Comme nous l’avions déjà vu auparavant, Dexter s’est déjà essayé à la transmission de son savoir pour le moins sanglant, qui s’est à chaque fois soldé par un escalade de violence et la mort de l’apprenti. Comme l’indique le sous-titre du revival, ce sang neuf symbolise Harrison, lui aussi marqué par un traumatisme d’enfance. Confronté dès le plus jeune âge à l’horreur, le jeune-homme a – tout comme son paternel – été marqué à vie. Un parcours parallèle qui trouve ici sa conclusion, avec le développement de leur relation commune – faite de hauts et de bas, chacun devant tous les deux faire face à leurs démons. Le fils doit-il se laisser embrasser par sa noirceur et suivre la voie de son tueur de père ? New Blood s’axe sur cette notion de fatalité et Clyde Phillips et ses scénaristes distillant avec soin les graines amenant à cette finalité – aussi brusque soit-elle – qui se veut logique dans sa construction. L’amour et la mort fusionne donc pour mieux clore Dexter sur une note sentimentalement sanglante.

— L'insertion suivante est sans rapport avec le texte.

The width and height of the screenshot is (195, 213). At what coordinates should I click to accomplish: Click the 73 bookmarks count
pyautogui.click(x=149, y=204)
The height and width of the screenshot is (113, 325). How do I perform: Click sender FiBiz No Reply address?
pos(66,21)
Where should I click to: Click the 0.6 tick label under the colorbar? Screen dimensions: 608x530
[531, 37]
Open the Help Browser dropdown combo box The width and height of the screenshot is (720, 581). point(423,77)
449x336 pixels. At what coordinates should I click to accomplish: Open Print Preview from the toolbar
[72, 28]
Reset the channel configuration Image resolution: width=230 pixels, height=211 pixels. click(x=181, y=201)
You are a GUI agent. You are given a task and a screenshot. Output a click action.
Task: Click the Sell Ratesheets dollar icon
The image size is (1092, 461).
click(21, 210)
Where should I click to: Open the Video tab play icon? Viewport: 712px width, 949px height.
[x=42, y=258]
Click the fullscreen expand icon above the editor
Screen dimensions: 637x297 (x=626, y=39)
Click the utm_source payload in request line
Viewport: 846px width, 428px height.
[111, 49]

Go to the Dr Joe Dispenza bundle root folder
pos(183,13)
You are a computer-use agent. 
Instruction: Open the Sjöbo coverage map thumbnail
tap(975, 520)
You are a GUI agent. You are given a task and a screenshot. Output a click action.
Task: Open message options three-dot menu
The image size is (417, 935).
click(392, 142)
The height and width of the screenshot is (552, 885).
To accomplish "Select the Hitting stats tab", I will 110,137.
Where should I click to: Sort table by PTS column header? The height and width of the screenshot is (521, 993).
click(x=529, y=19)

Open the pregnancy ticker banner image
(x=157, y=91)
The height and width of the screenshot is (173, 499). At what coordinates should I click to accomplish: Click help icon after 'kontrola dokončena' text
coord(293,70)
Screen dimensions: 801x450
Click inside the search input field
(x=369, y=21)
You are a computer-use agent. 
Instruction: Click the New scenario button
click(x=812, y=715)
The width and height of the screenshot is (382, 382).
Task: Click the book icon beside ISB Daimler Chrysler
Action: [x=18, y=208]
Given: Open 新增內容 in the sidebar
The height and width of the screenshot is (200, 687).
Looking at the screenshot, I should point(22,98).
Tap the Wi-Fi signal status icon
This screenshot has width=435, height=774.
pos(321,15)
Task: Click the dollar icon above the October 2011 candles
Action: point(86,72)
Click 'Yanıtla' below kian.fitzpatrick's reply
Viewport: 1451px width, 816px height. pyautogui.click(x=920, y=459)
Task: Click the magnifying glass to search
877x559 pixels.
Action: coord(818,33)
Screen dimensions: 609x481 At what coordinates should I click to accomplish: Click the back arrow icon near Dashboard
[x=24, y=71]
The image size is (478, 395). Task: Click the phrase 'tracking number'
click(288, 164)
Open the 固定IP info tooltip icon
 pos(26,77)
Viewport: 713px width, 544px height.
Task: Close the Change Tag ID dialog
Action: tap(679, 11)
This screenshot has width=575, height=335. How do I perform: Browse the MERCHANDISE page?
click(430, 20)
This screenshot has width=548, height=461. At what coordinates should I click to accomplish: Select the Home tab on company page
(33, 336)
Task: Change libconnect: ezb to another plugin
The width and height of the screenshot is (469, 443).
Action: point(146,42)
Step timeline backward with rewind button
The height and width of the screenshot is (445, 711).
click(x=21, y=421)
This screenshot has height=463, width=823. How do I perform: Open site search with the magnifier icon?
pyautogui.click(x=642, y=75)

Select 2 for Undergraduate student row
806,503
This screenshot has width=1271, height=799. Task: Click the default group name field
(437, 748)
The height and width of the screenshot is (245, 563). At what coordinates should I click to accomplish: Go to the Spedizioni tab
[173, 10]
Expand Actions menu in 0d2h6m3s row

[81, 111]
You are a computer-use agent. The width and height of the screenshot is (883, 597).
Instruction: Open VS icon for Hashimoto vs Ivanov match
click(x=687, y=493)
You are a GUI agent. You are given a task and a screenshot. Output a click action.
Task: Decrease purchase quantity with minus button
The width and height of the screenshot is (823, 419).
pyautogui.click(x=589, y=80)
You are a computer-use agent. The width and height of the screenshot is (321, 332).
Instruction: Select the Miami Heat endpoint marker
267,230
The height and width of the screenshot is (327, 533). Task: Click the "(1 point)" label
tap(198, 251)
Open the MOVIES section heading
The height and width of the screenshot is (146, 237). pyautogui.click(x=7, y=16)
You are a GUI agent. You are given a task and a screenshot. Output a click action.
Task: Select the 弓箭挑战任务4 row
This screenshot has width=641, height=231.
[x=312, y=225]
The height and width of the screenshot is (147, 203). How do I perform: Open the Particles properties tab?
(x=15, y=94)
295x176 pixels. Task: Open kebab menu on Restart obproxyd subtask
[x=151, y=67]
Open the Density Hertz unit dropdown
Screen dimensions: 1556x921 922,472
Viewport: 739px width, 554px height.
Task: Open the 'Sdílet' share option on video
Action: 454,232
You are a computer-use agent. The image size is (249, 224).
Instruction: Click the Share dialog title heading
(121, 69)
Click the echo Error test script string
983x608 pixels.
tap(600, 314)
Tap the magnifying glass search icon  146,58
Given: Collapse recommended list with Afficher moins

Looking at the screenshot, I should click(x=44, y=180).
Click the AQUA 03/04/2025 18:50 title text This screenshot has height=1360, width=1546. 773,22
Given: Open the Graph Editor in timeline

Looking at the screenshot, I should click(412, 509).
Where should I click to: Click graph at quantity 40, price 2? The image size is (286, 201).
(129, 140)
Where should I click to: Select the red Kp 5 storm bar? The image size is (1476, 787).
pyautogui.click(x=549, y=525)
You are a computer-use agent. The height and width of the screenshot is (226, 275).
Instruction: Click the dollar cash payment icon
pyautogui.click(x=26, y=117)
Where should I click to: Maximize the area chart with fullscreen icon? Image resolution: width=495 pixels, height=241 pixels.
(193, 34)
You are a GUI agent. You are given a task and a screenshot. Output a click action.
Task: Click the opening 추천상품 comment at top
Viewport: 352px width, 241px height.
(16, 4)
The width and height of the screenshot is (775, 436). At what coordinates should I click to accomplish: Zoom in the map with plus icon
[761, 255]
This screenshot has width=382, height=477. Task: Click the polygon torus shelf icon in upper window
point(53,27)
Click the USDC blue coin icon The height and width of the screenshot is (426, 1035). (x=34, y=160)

Se rapprochant de la qualité des quatre premières saisons, Dexter : New Blood offre une porte de sortie plus convenable au célèbre serial-killer du petit écran, réussissant à tenir le spectateur en haleine grâce à des intrigues plutôt rondement menées – même si l’ultime épisode pâtit d’un surrégime. Se concentrant sur des thématiques pertinentes, ce revival redonne un coup de fouet à la série, sachant tirer profit de ce qui faisait sa force tout en apportant assez de nouveautés pour ne pas se reposer sur ses lauriers. Donnant la part-belle à sa distribution, Michael C. Hall et Jennifer Carpenter en tête – qui retrouvent avec un plaisir non feint leur personnage – ce baroud d’honneur valait finalement le coup d’œil. So long Dexter.

© Showtime

2 commentaires »

  1. J’ai adoré =} J’avais un peu peur mais j’ai savouré chaque épisode car je voulais en profiter le plus possible. Même si la présence de Debra est ce qui m’a le plus dérangée, j’ai vraiment pris plaisir à retrouver l’ambiance de Dexter. En revanche je ne valide pas la fin.